- [Action item]: Repeat word for word the lines from the one containing "You are a GUI" to the end of the material below, and leave all pictures out.

--- Entries shown Enclosed Below ---

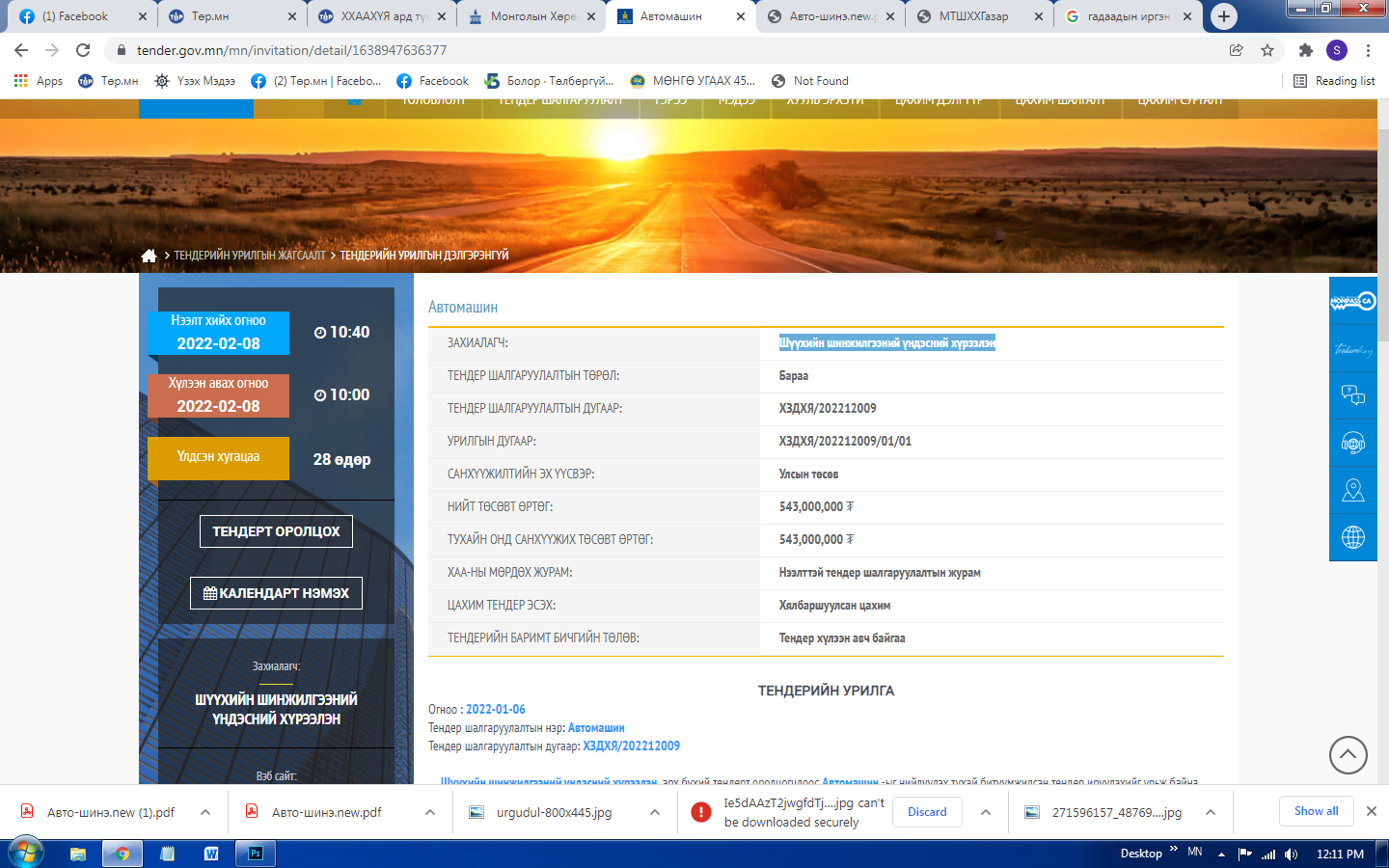The height and width of the screenshot is (868, 1389).
Task: Expand options for Авто-шинэ.new (1).pdf download
Action: tap(205, 812)
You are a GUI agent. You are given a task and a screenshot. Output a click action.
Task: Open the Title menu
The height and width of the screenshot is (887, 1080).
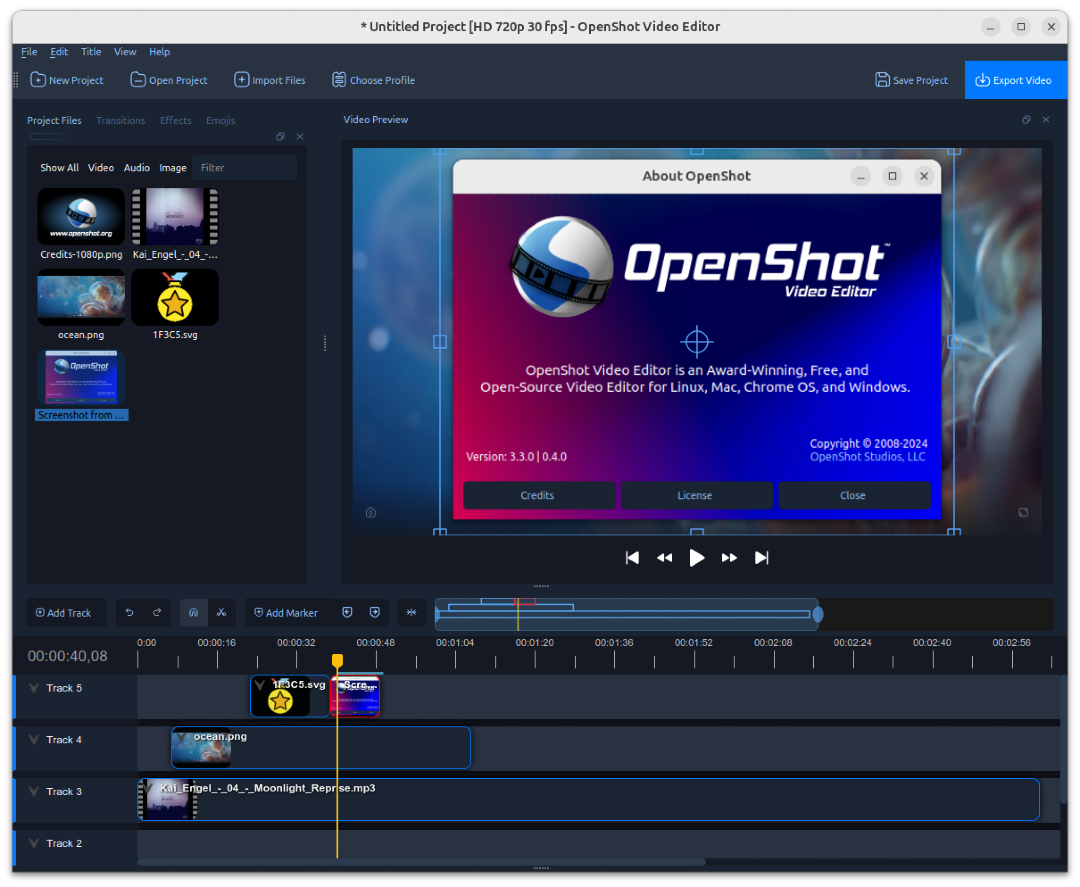click(91, 51)
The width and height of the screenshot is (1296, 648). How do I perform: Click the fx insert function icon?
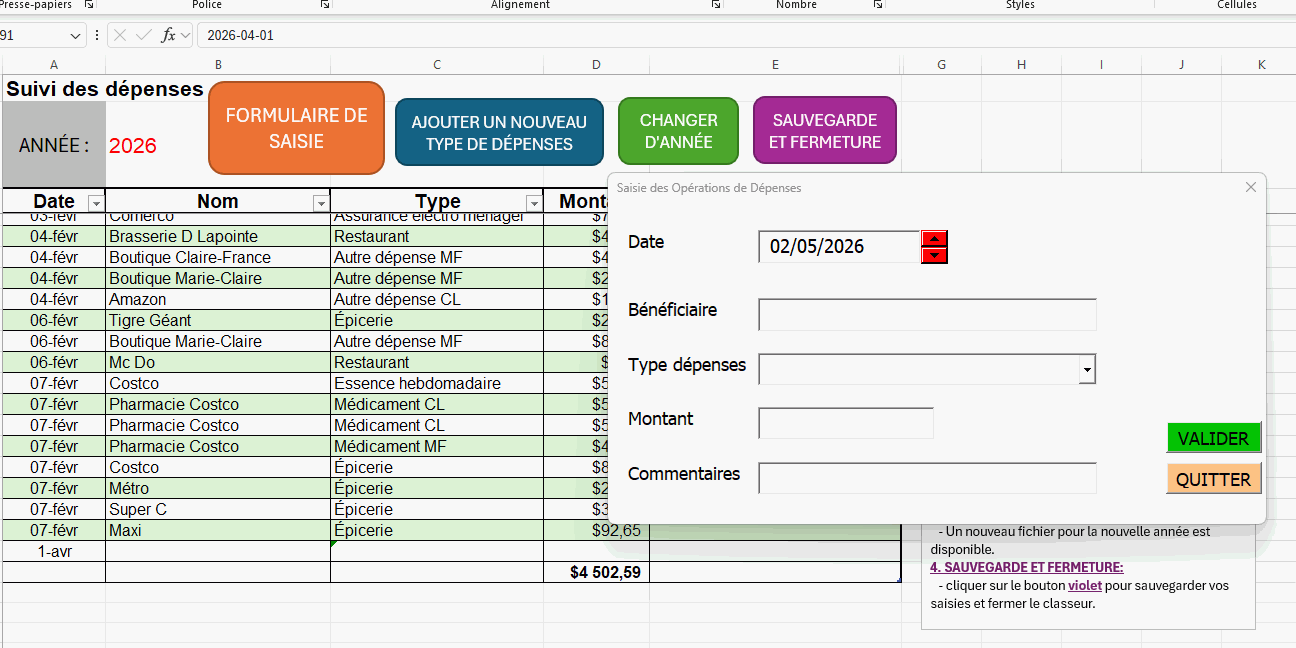168,35
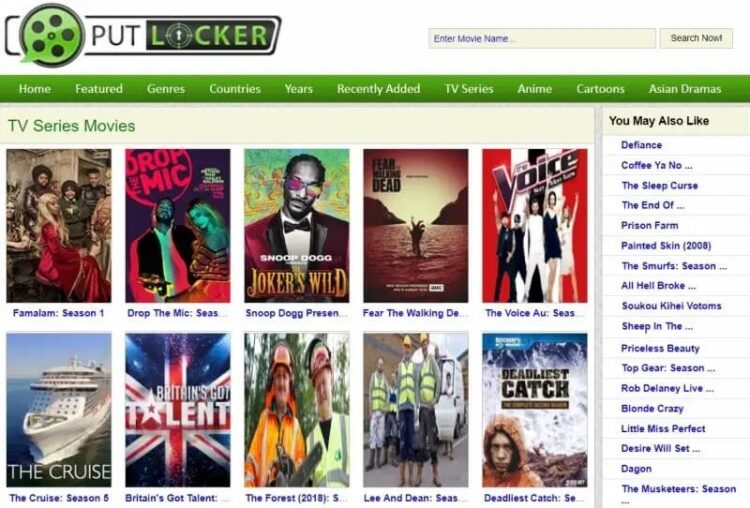750x508 pixels.
Task: Select Snoop Dogg Joker's Wild poster
Action: (297, 225)
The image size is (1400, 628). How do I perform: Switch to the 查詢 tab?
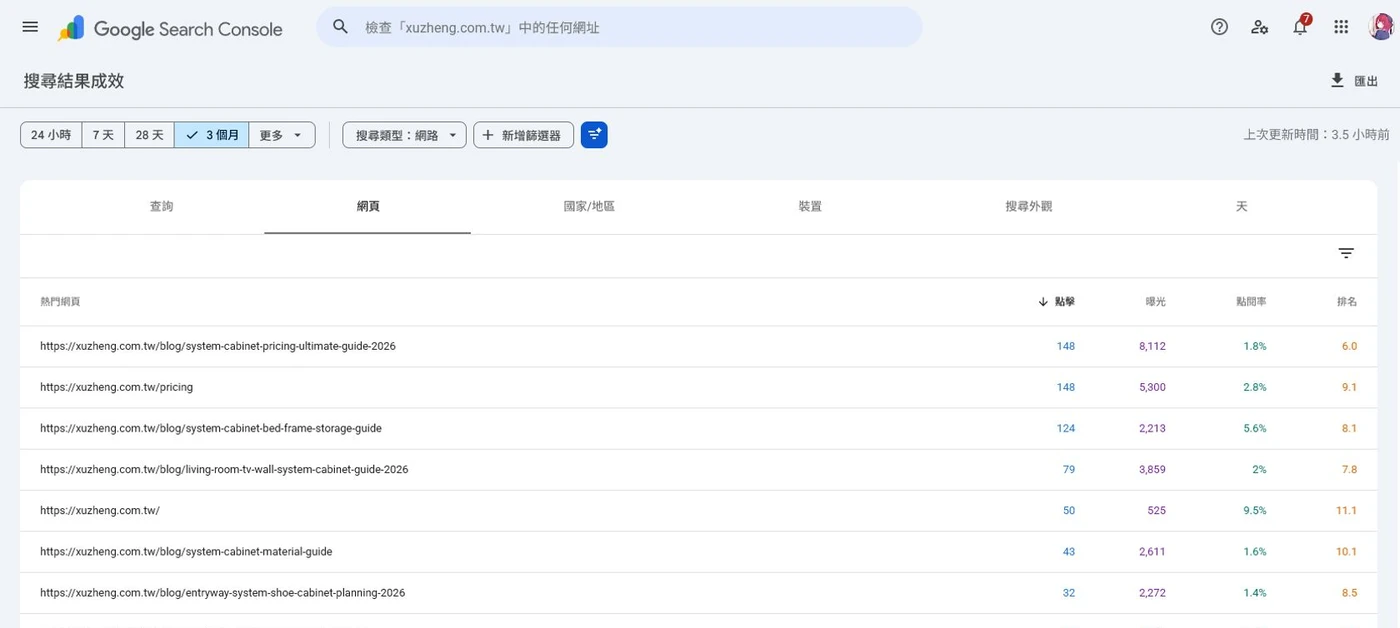161,206
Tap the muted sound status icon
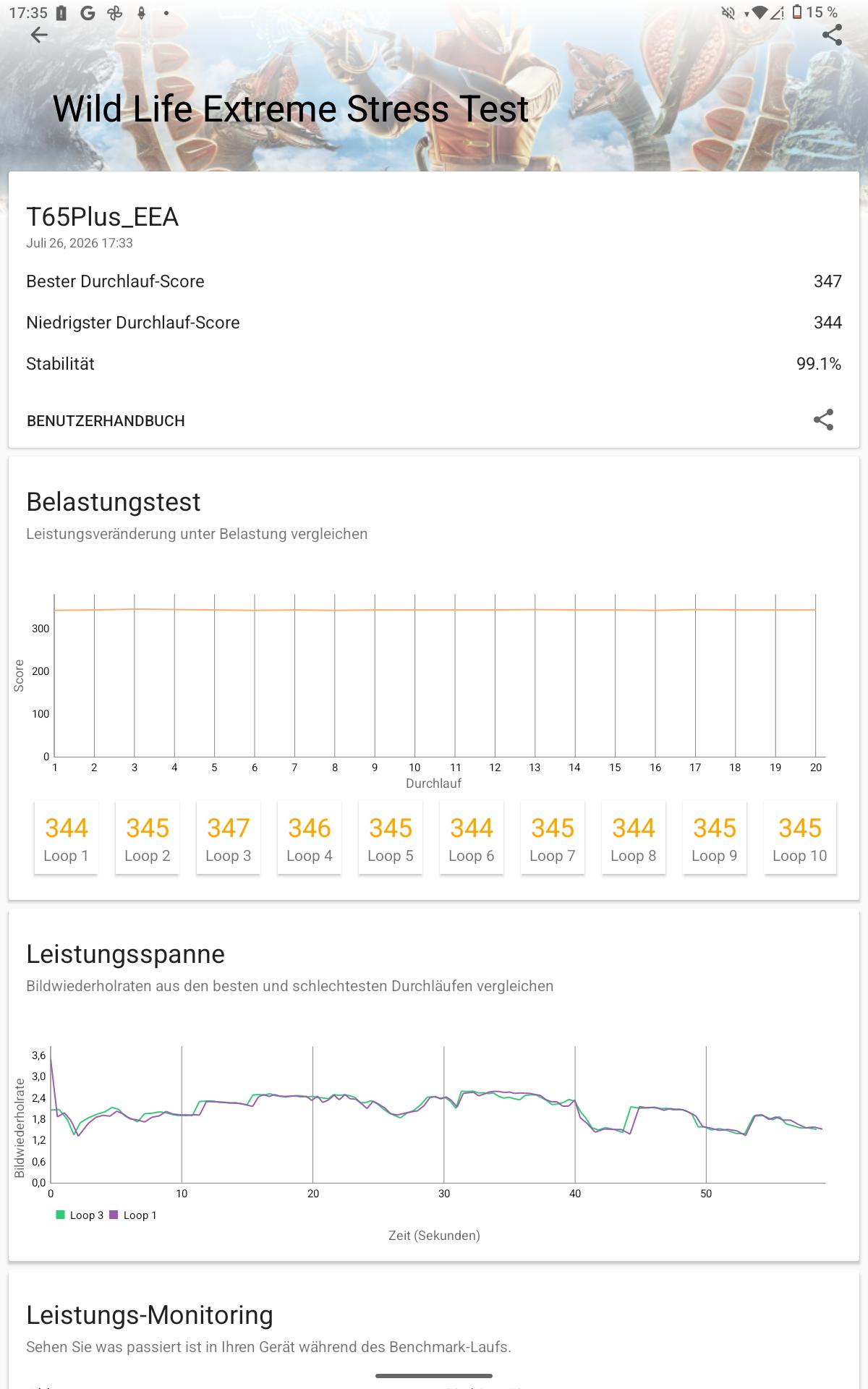This screenshot has width=868, height=1389. tap(728, 12)
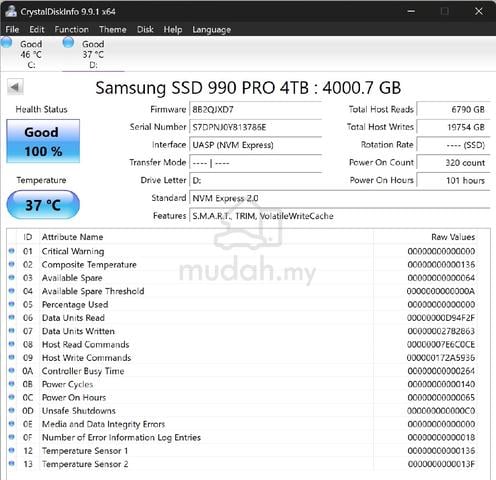Open the Function menu
The width and height of the screenshot is (496, 480).
click(x=72, y=29)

--- End of Enclosed Entries shown ---

- [Result of this task]:
You are a GUI agent. You are given a task and a screenshot. Output a click action.
Task: Open the Title menu
The height and width of the screenshot is (887, 1080).
click(91, 51)
The width and height of the screenshot is (1296, 648). How do I perform: Click the fx insert function icon?
168,35
750x508 pixels.
Task: Select Snoop Dogg Joker's Wild poster
Action: (297, 225)
The image size is (1400, 628). How do I perform: Switch to the 查詢 tab?
161,206
Tap the muted sound status icon
This screenshot has width=868, height=1389. tap(728, 12)
Open the Function menu
The width and height of the screenshot is (496, 480).
click(x=72, y=29)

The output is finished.